How do I support a friend whose child is struggling?

When Charles was alive and not doing well, people didn’t mention him when I needed to talk the most. There were a few friends who would listen but for the most part, no one wanted to know. No one asked.

A friend of mine had a child struggling from a medical condition. Everyone asked her for updates, had fundraisers, sent cards, brought food, and kept in touch.

Parents with children struggling from mental illness or addiction don’t usually get that kind of support. Not that everyone is forthcoming about what’s happening in their families. Can you blame them?

Nothing makes us feel more helpless, defeated and more like a failure than that one of our children struggling and we can’t fix it. The fear they may not make it is every bit as scary as the kid with cancer. Yet we extend all kinds of support for parents of children suffering other diseases.

So how can you or your group of friends offer support?

Listening, for one. Being there. Asking about that child even if you know the news is not good and not offering advice unless you’ve been there.

There is such fear that they may be offended. Or you shouldn’t say anything. If you approach it purely empathetically, then it’s unlikely someone would be offended that you asked about the child.

This is the time we need our friends the most.


The day after I died

Published by

AnneMoss Rogers

AnneMoss Rogers is a mental health and suicide education expert, mental health speaker, suicide prevention trainer and consultant. She is author of the Book, Diary of a Broken Mind and co-author of Emotionally Naked: A Teacher's Guide to Preventing Suicide and Recognizing Students at Risk with Kim O'Brien PhD, LICSW. She raised two boys, Richard and Charles, and lost her younger son, Charles to addiction and suicide on June 5, 2015. She is a motivational speaker who empowers by educating and provides life saving strategies and emotionally healthy coping skills. As talented and funny as Charles was, letting other people know they matter was his greatest gift. And now that's the legacy she carries forward in her son's memory. Mental Health Speakers Website.

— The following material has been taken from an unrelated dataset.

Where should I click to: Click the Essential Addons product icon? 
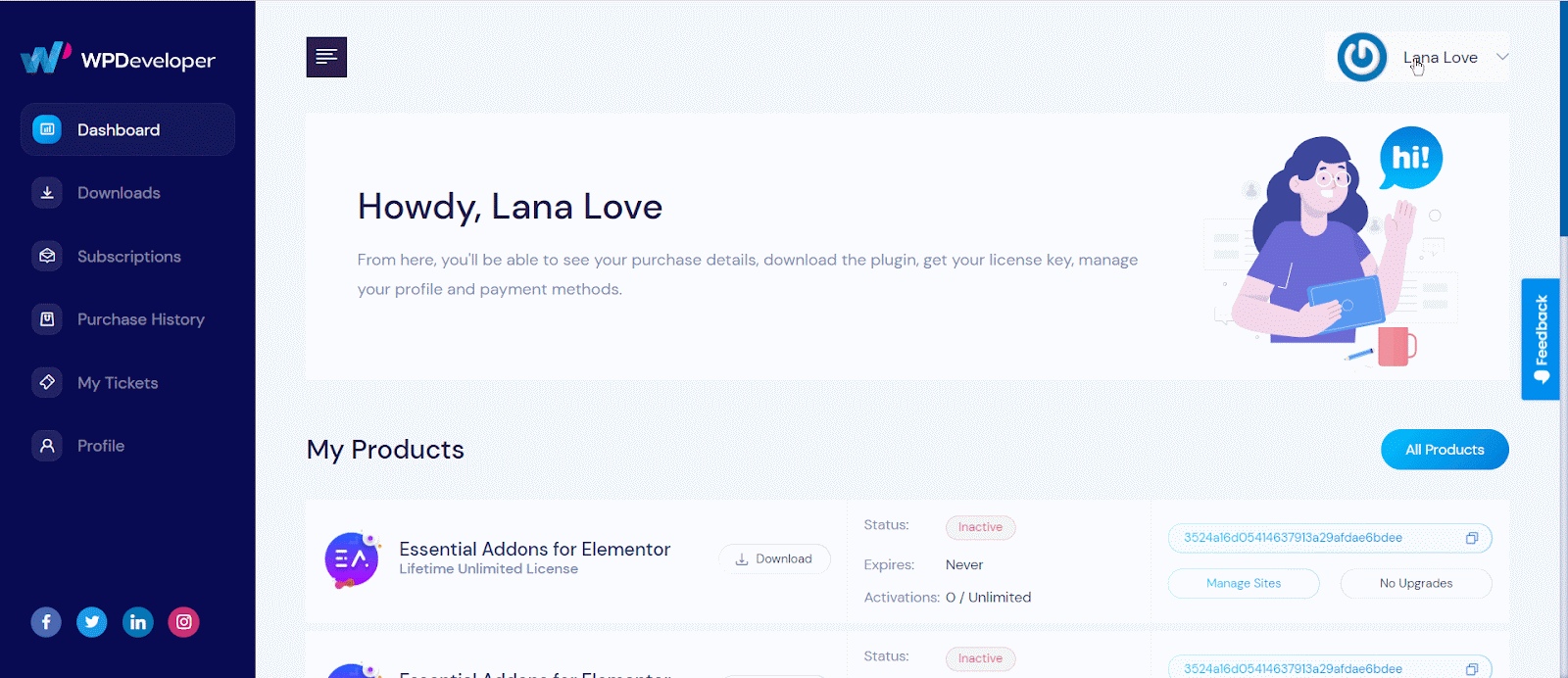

9 thoughts on “How do I support a friend whose child is struggling?”

  1. You nailed it again Anne! You have been a solid rock! Actually, we have been rocks for each other.

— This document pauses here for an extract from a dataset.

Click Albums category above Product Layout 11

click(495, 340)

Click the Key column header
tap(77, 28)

    The thing I love most about you is the nonjudgmental #girlcode. You always respond to me, as I try to do for you.

    Being a woman of this time, you really have to TRY and connect. You always do that well and it is appreciated by so many.

    I’m a friend. You are a friend. A good “take away” from this article is that women should stick together. No one knows better than another Moma’s heart.

  2. And I love the advice of being honest with your discomfort: “I’m a little unsure about this and hope you don’t mind my asking, but how is your son/daughter doing? How are you holding up?” It makes me sad that parents and families feel so isolated by addiction and mental health when support is most needed…

  3. I still think that those who dont understand or are experiencing this disease know what to say…many of my friends dont ask about our son..but I am ok with that because I have found a group of friends i know understand this roller coaster ride..cancer is ubiquitous but talked about..mental health/addiction are not..change occurring but slowly

  4. Although it is changing (slowly), I think people are uncomfortable and somewhat afraid of those suffering from any kind of mental illness. In my opinion, if they haven’t lived with it, they don’t understand it and it frightens them to witness rages and cops at our houses. Instead of educating themselves and their children, they avoid the topic. I find that the more comfortable I have become and the lack of shame and guilt on my part, friends, family and neighbors have been very kind and concerned. I believe that my role is educating others; and they have responded with care, concern and love.

    1. I am with you on that. As I became more comfortable, my friends did. To a point. I am not uncomfortable with things outside my comfort zone but that is not typical human nature. Most are. And I had to understand that. Right at the get go after Charles’ suicide, I decided how I was going to tell everyone straight out how he died and not worry about their reaction. And I don’t. I have found that they usually have a story. And then men 25-40 will just glaze right over it and change the subject as fast as they can. It’s all I can do not to laugh and say, “Typical!”